◆ **What to work on**: Every entry must be repeated exactly in the answer.

──────── Source material ────────

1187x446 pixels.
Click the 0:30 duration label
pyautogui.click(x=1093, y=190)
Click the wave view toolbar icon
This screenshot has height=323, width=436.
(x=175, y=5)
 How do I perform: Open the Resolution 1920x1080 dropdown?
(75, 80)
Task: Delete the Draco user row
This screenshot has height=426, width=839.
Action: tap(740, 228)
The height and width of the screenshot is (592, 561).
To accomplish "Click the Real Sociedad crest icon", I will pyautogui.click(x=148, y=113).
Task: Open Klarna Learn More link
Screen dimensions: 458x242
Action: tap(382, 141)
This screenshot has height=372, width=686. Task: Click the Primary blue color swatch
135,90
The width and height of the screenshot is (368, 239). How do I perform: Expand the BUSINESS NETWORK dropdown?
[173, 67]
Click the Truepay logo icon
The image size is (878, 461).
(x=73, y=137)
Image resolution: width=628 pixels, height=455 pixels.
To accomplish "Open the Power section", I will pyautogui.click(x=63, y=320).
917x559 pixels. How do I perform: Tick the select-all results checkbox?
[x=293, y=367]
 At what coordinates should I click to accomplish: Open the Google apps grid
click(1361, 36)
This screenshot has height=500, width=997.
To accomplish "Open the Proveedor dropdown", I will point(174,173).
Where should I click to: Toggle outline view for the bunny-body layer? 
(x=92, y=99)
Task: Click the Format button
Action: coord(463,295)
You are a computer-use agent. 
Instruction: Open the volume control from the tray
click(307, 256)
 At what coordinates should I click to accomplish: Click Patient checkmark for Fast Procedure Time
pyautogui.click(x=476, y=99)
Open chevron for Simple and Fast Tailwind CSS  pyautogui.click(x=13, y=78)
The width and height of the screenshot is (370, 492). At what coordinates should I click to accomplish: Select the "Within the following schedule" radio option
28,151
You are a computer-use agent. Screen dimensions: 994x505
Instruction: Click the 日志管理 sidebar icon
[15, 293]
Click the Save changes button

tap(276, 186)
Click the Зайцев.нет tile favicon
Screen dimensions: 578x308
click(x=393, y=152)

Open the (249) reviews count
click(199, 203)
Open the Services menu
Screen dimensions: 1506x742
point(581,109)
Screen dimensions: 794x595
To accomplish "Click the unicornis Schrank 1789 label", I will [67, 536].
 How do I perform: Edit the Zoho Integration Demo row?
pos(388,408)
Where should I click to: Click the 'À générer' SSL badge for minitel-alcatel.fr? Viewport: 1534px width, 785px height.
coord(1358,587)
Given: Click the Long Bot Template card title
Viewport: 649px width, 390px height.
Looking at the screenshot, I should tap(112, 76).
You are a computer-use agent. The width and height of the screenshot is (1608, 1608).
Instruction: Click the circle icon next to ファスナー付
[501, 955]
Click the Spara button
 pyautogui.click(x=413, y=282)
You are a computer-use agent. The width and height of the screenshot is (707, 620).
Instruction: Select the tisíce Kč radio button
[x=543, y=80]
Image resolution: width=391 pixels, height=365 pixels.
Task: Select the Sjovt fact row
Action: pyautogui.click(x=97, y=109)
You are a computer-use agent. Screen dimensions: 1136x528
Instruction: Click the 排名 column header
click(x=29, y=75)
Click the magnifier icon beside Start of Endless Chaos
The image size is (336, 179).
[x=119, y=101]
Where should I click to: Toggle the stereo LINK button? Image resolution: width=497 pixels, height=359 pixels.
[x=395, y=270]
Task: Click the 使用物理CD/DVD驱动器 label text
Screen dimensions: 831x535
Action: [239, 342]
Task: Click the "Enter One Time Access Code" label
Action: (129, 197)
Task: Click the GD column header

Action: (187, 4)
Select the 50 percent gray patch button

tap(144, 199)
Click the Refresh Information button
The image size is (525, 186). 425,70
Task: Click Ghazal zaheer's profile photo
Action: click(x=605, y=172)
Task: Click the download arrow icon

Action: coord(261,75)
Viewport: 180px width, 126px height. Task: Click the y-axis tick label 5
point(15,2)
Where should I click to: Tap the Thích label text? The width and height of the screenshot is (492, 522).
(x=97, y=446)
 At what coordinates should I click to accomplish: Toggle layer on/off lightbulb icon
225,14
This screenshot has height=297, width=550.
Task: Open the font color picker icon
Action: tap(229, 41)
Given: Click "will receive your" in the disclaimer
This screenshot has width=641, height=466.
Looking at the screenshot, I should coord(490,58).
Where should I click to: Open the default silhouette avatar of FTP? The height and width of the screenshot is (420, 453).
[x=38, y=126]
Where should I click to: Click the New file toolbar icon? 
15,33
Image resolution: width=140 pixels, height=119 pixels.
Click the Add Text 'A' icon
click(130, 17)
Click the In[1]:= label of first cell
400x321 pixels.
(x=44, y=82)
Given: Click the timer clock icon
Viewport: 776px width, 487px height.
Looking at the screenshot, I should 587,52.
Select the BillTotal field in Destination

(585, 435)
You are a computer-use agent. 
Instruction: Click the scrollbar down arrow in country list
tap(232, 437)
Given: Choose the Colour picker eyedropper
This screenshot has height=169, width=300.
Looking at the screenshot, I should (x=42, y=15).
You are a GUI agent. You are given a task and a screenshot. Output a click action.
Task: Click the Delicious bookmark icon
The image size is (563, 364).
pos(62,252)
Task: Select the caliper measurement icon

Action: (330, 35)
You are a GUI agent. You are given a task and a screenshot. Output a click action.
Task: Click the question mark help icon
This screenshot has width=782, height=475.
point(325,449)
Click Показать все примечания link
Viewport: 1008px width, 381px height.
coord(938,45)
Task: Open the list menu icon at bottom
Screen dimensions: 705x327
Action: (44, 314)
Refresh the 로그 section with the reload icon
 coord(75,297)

────────

◆ **Answer to the problem**:
1187x446 pixels.
Click the 0:30 duration label
pyautogui.click(x=1093, y=190)
Click the wave view toolbar icon
This screenshot has height=323, width=436.
(x=175, y=5)
 How do I perform: Open the Resolution 1920x1080 dropdown?
(75, 80)
Task: Delete the Draco user row
This screenshot has height=426, width=839.
Action: tap(740, 228)
The height and width of the screenshot is (592, 561).
To accomplish "Click the Real Sociedad crest icon", I will pyautogui.click(x=148, y=113).
Task: Open Klarna Learn More link
Screen dimensions: 458x242
Action: tap(382, 141)
This screenshot has height=372, width=686. Task: Click the Primary blue color swatch
135,90
The width and height of the screenshot is (368, 239). How do I perform: Expand the BUSINESS NETWORK dropdown?
[173, 67]
Click the Truepay logo icon
The image size is (878, 461).
(x=73, y=137)
Image resolution: width=628 pixels, height=455 pixels.
To accomplish "Open the Power section", I will pyautogui.click(x=63, y=320).
917x559 pixels. How do I perform: Tick the select-all results checkbox?
[x=293, y=367]
 At what coordinates should I click to accomplish: Open the Google apps grid
click(1361, 36)
This screenshot has height=500, width=997.
To accomplish "Open the Proveedor dropdown", I will point(174,173).
Where should I click to: Toggle outline view for the bunny-body layer? 
(x=92, y=99)
Task: Click the Format button
Action: coord(463,295)
You are a computer-use agent. 
Instruction: Open the volume control from the tray
click(307, 256)
 At what coordinates should I click to accomplish: Click Patient checkmark for Fast Procedure Time
pyautogui.click(x=476, y=99)
Open chevron for Simple and Fast Tailwind CSS  pyautogui.click(x=13, y=78)
The width and height of the screenshot is (370, 492). At what coordinates should I click to accomplish: Select the "Within the following schedule" radio option
28,151
You are a computer-use agent. Screen dimensions: 994x505
Instruction: Click the 日志管理 sidebar icon
[15, 293]
Click the Save changes button

tap(276, 186)
Click the Зайцев.нет tile favicon
Screen dimensions: 578x308
click(x=393, y=152)

Open the (249) reviews count
click(199, 203)
Open the Services menu
Screen dimensions: 1506x742
point(581,109)
Screen dimensions: 794x595
To accomplish "Click the unicornis Schrank 1789 label", I will [67, 536].
 How do I perform: Edit the Zoho Integration Demo row?
pos(388,408)
Where should I click to: Click the 'À générer' SSL badge for minitel-alcatel.fr? Viewport: 1534px width, 785px height.
coord(1358,587)
Given: Click the Long Bot Template card title
Viewport: 649px width, 390px height.
Looking at the screenshot, I should tap(112, 76).
You are a computer-use agent. The width and height of the screenshot is (1608, 1608).
Instruction: Click the circle icon next to ファスナー付
[501, 955]
Click the Spara button
 pyautogui.click(x=413, y=282)
You are a computer-use agent. The width and height of the screenshot is (707, 620).
Instruction: Select the tisíce Kč radio button
[x=543, y=80]
Image resolution: width=391 pixels, height=365 pixels.
Task: Select the Sjovt fact row
Action: pyautogui.click(x=97, y=109)
You are a computer-use agent. Screen dimensions: 1136x528
Instruction: Click the 排名 column header
click(x=29, y=75)
Click the magnifier icon beside Start of Endless Chaos
The image size is (336, 179).
[x=119, y=101]
Where should I click to: Toggle the stereo LINK button? Image resolution: width=497 pixels, height=359 pixels.
[x=395, y=270]
Task: Click the 使用物理CD/DVD驱动器 label text
Screen dimensions: 831x535
Action: [239, 342]
Task: Click the "Enter One Time Access Code" label
Action: (129, 197)
Task: Click the GD column header

Action: (187, 4)
Select the 50 percent gray patch button

tap(144, 199)
Click the Refresh Information button
The image size is (525, 186). 425,70
Task: Click Ghazal zaheer's profile photo
Action: click(x=605, y=172)
Task: Click the download arrow icon

Action: coord(261,75)
Viewport: 180px width, 126px height. Task: Click the y-axis tick label 5
point(15,2)
Where should I click to: Tap the Thích label text? The width and height of the screenshot is (492, 522).
(x=97, y=446)
 At what coordinates should I click to accomplish: Toggle layer on/off lightbulb icon
225,14
This screenshot has height=297, width=550.
Task: Open the font color picker icon
Action: tap(229, 41)
Given: Click "will receive your" in the disclaimer
This screenshot has width=641, height=466.
Looking at the screenshot, I should coord(490,58).
Where should I click to: Open the default silhouette avatar of FTP? The height and width of the screenshot is (420, 453).
[x=38, y=126]
Where should I click to: Click the New file toolbar icon? 
15,33
Image resolution: width=140 pixels, height=119 pixels.
Click the Add Text 'A' icon
click(130, 17)
Click the In[1]:= label of first cell
400x321 pixels.
(x=44, y=82)
Given: Click the timer clock icon
Viewport: 776px width, 487px height.
Looking at the screenshot, I should 587,52.
Select the BillTotal field in Destination

(585, 435)
You are a computer-use agent. 
Instruction: Click the scrollbar down arrow in country list
tap(232, 437)
Given: Choose the Colour picker eyedropper
This screenshot has height=169, width=300.
Looking at the screenshot, I should (x=42, y=15).
You are a GUI agent. You are given a task and a screenshot. Output a click action.
Task: Click the Delicious bookmark icon
The image size is (563, 364).
pos(62,252)
Task: Select the caliper measurement icon

Action: (330, 35)
You are a GUI agent. You are given a task and a screenshot. Output a click action.
Task: Click the question mark help icon
This screenshot has width=782, height=475.
point(325,449)
Click Показать все примечания link
Viewport: 1008px width, 381px height.
coord(938,45)
Task: Open the list menu icon at bottom
Screen dimensions: 705x327
Action: (44, 314)
Refresh the 로그 section with the reload icon
 coord(75,297)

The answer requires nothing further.